I would prefer this to be run on macOS 11.2+. I have developed this in macOS 10.15.7. This program requires Python 3.7. Depending on your setup, your default version of Python may be Python 2.7, which has been deprecated (so hopefully it is not your default version), or Python 3.7. You can determine which version of Python you use by opening up Terminal and running python --version. If you find yourself using Python 2.7, please substitute python3.7 (or however you call Python 3.7 as you may very well not be using the laptop you got before starting college and have proper Python version switching configured) for python and pip3.7 (same spiel as the Python 3.7 command) for pip in the following instructions.

  1. Make sure you have Python 3.7 installed.
  2. Install pytz, a library which handles timezone calculations, if you do not have it already. You may do so by running: pip install pytz
  3. Install rfc3339 by running: pip install rfc3339
  4. Run the program with the following command: python normalizer.py < [input CSV file].csv > [output CSV file].csv

In an ideal world, I would have created an easily replicable environment (perhaps using Docker) in which pytz, rfc3339, and Python 3.7 were installed.

The file output.csv in this directory was generated by running python normalizer.py < sample-with-broken-utf8.csv > output.csv

Comments, Admissions of Inadequacy, and Future Rabbit Holes

Timestamps

There is a lot I do not know about time formats. There was a point at which I naively thought that .isoformat() would be sufficient for converting the timestamp into RFC 3339, but this fun Venn diagram showed me how that would be a mistake. I had two options at this point:

  1. Learn everything there is to know about RFC3339, or at least do the hacky thing for the sake of the exercise and check all of the time formats and their ISO conversions for RFC 3339 compliance.
  2. Use a library built by someone who had already done that.

After beginning to read this document, I chose the latter.
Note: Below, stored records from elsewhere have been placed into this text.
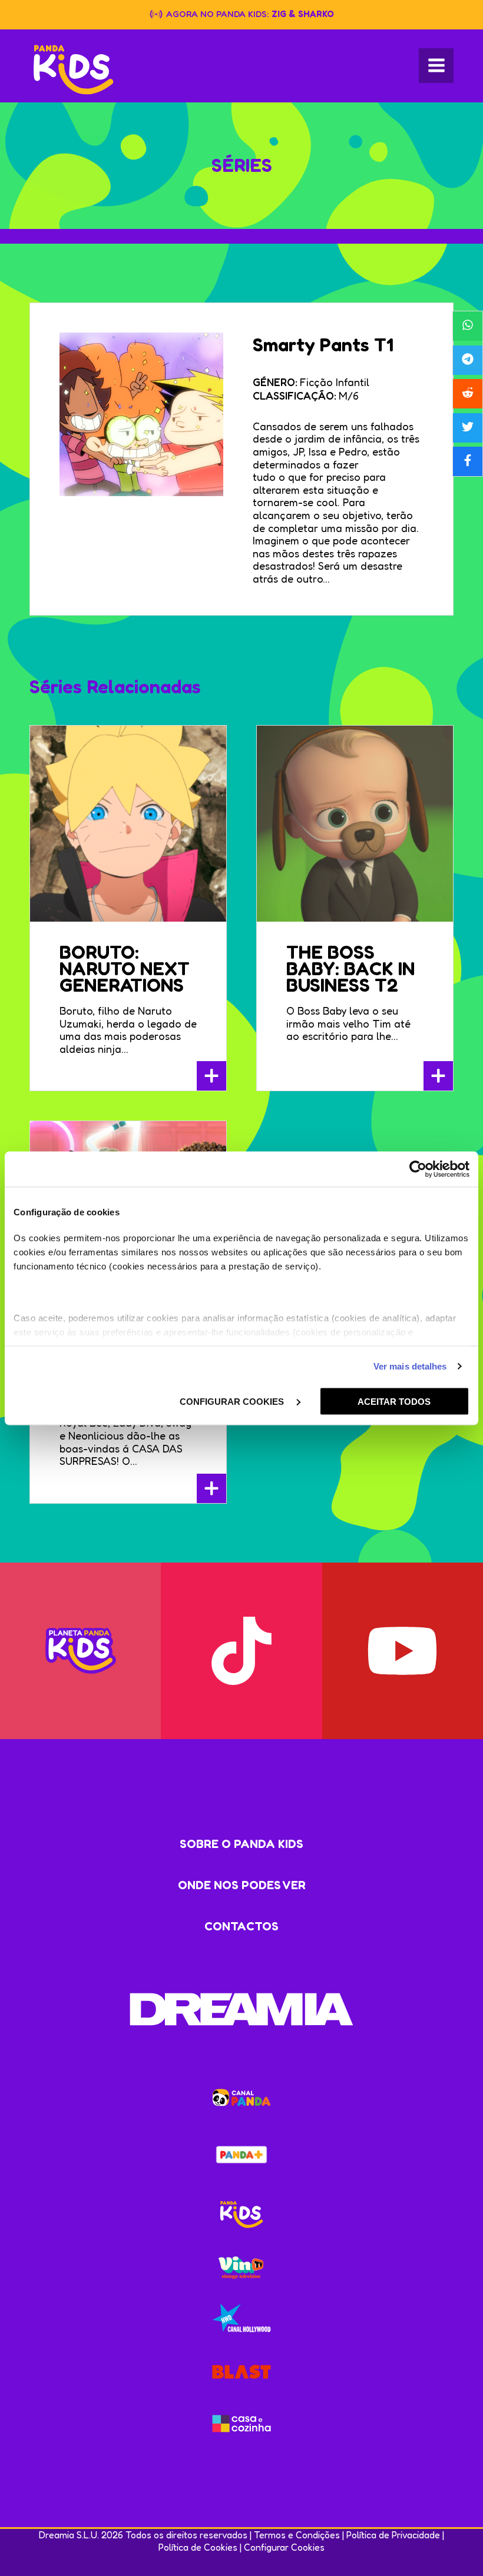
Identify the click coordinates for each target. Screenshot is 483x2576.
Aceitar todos (394, 1401)
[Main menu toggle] (436, 65)
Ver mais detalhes (410, 1366)
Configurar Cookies (284, 2547)
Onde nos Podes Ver (242, 1885)
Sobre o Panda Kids (241, 1844)
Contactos (241, 1926)
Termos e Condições (297, 2535)
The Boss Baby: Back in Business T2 (350, 968)
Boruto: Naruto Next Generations (124, 968)
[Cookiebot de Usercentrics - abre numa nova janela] (417, 1169)
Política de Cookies (197, 2547)
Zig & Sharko (303, 13)
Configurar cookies (233, 1401)
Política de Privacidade (393, 2535)
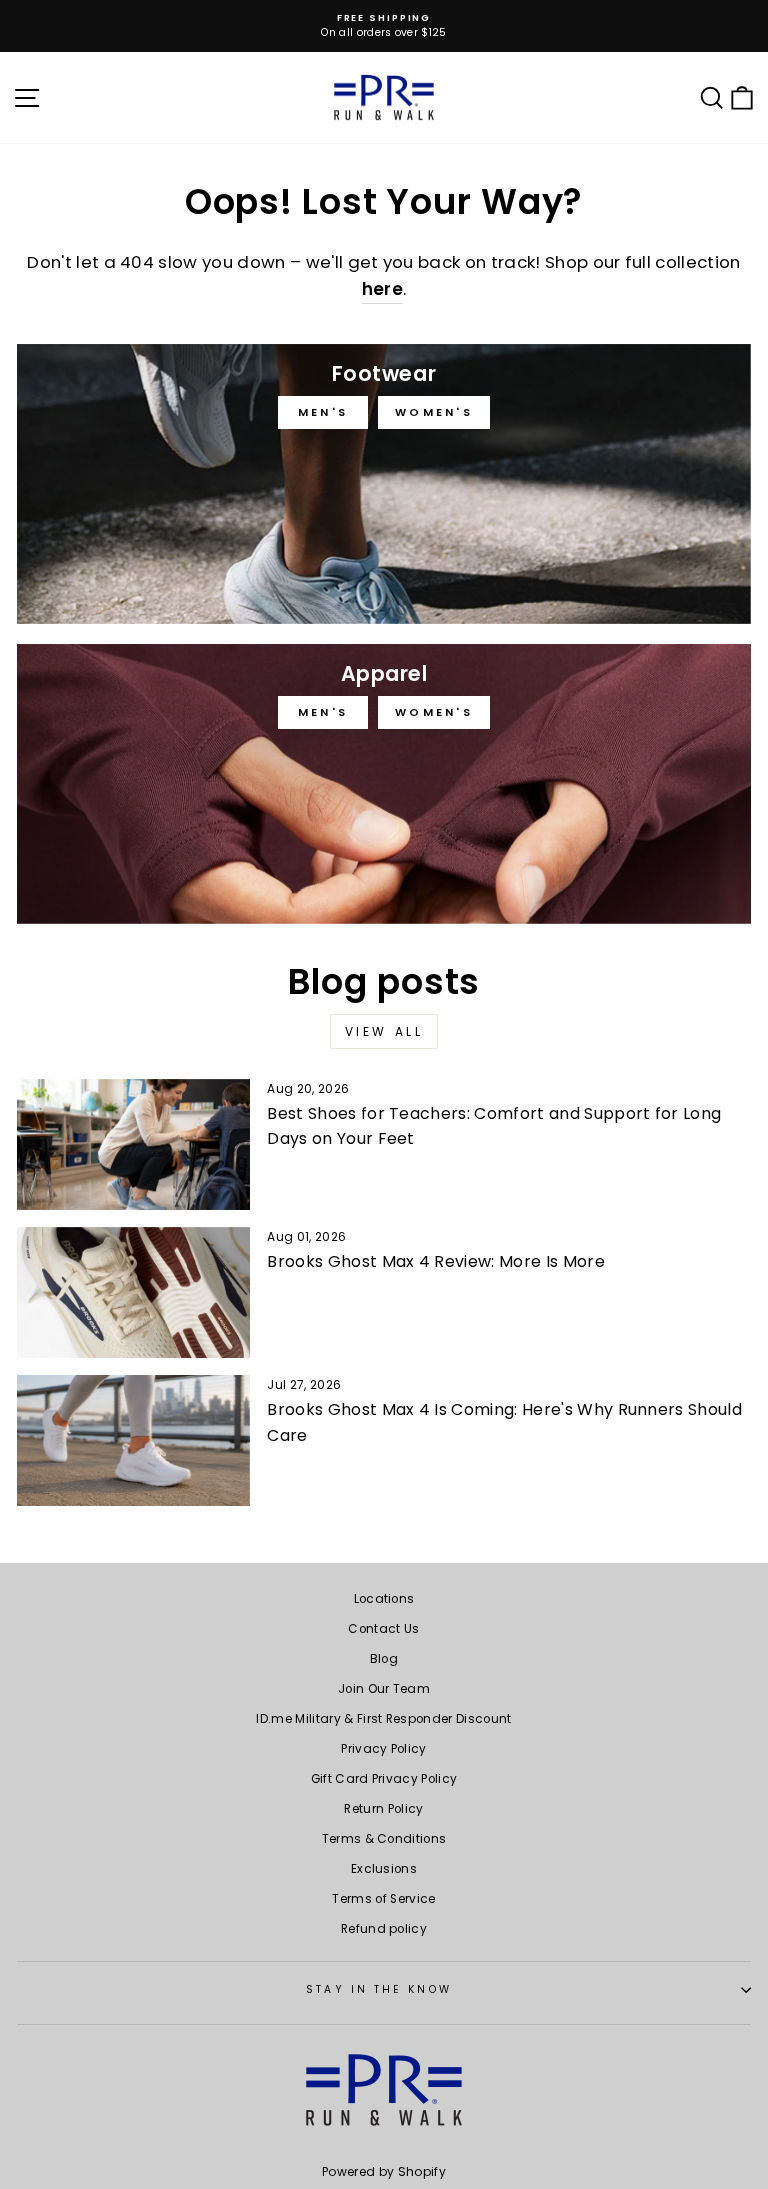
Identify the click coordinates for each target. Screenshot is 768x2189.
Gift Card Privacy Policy (384, 1779)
Had I more time, I might more properly vet the library and its developer "henry" and the rfc3339 library, learn more, and perhaps go in a different direction.

There is no shortage of rabbit holes under which I could go down when it comes to time. While I was directed to assume that the source timestamp was in Pacific Time, I could have used the date to determine whether that should be in Daylight Savings. Furthermore, I could have used the zip code column (if provided) to determine whether the presumed submitter of the row's data hailed from Alaska or Arizona, where Daylight Savings is not observed.

UTF-8 Error Checking

I wrote this in Python 3, which mercifully uses UTF-8 by default. Python 3.7 has some extra perks, namely allowing engineers to reconfigure the encoding in the std* wrappers. A quick look at the Python 3.7 library docs reveals that I could set errors=, which I gathered (and then confirmed) meant I could choose "replace" which would replace invalid UTF-8 characters with the Unicode Replacement Character.
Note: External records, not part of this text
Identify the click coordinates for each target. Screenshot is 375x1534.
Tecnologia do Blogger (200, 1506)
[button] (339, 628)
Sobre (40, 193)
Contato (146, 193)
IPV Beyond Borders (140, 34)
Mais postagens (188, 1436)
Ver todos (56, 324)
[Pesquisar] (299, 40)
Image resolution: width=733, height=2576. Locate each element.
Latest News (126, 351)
Now, it isn't always feasible to assume that the world runs on Python 3.7. If I had to assume Python 3.6 or lower, I would have gone back to the drawing board. Here's the StackOverflow article from which I stole my stdin reconfigure technique. I don't have time to fully search/research, I might poke around his suggestion of wrapping the sys.stdin.buffer attribute in a new io.TextIOWrapper() instance to specify a different encoding (which looks like in theory it should work) or taking the filename in as an argument instead and opening the file directly rather than reading it through sys.stdin.
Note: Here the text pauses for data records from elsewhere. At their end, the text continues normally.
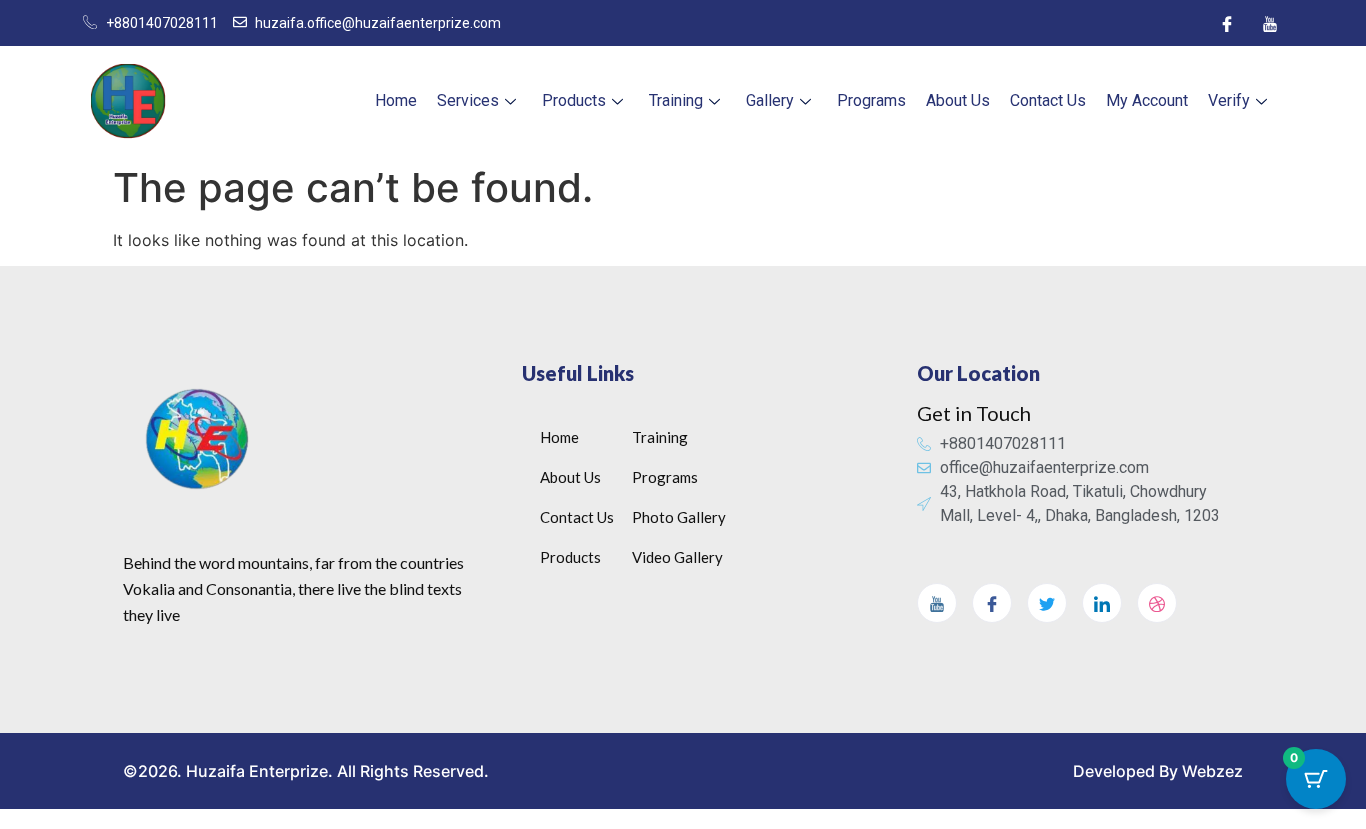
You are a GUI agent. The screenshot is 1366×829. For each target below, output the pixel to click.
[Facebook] (1227, 23)
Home (396, 100)
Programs (871, 100)
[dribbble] (1157, 603)
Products (574, 100)
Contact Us (1048, 100)
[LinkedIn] (1102, 603)
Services (468, 100)
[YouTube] (1270, 23)
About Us (958, 100)
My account (1147, 100)
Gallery (770, 100)
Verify (1229, 100)
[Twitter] (1047, 603)
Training (676, 100)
Things That Will Break This (And Incomplete List)/Things I Would Do With Unlimited Time

  • This proogram assumes a CSV file which contains the column names listed (well, the ones which require explicit processing) in the prompt precisely (case sensitive). The columns do not, however, have to be in a particular order. On the flipside, this is perhaps too lenient in that it allows for the exclusion of columns which do not require explicit processing (e.g. "Address", "Notes") and the addition of other columns (e.g. "Icecream"). I opted for more rather than less flexibility, but could adapt to be stricter.
  • Had I had more time, I would have wanted to do a little more rigorous testing on my timezone conversion. In general, in "real life" I probably would have started by writing tests and producing very specific test cases for each column type.
  • I don't do nearly as much error checking as I should have, and I did not customize messages based on the part of the program (and the specific data issue) that had caused the error. This is partially due to time constraints and as with the above note, I would usually not save that for last.
  • In a real-life program, it would be better to hardcode less. For instance, I'd probably pass the timezones into normalize_timestamp() and set them or get them from somewhere.
  • This readme is more of a ramble than it is proper documentation.
  • There are likely many more issues which I will realize only after submitting this.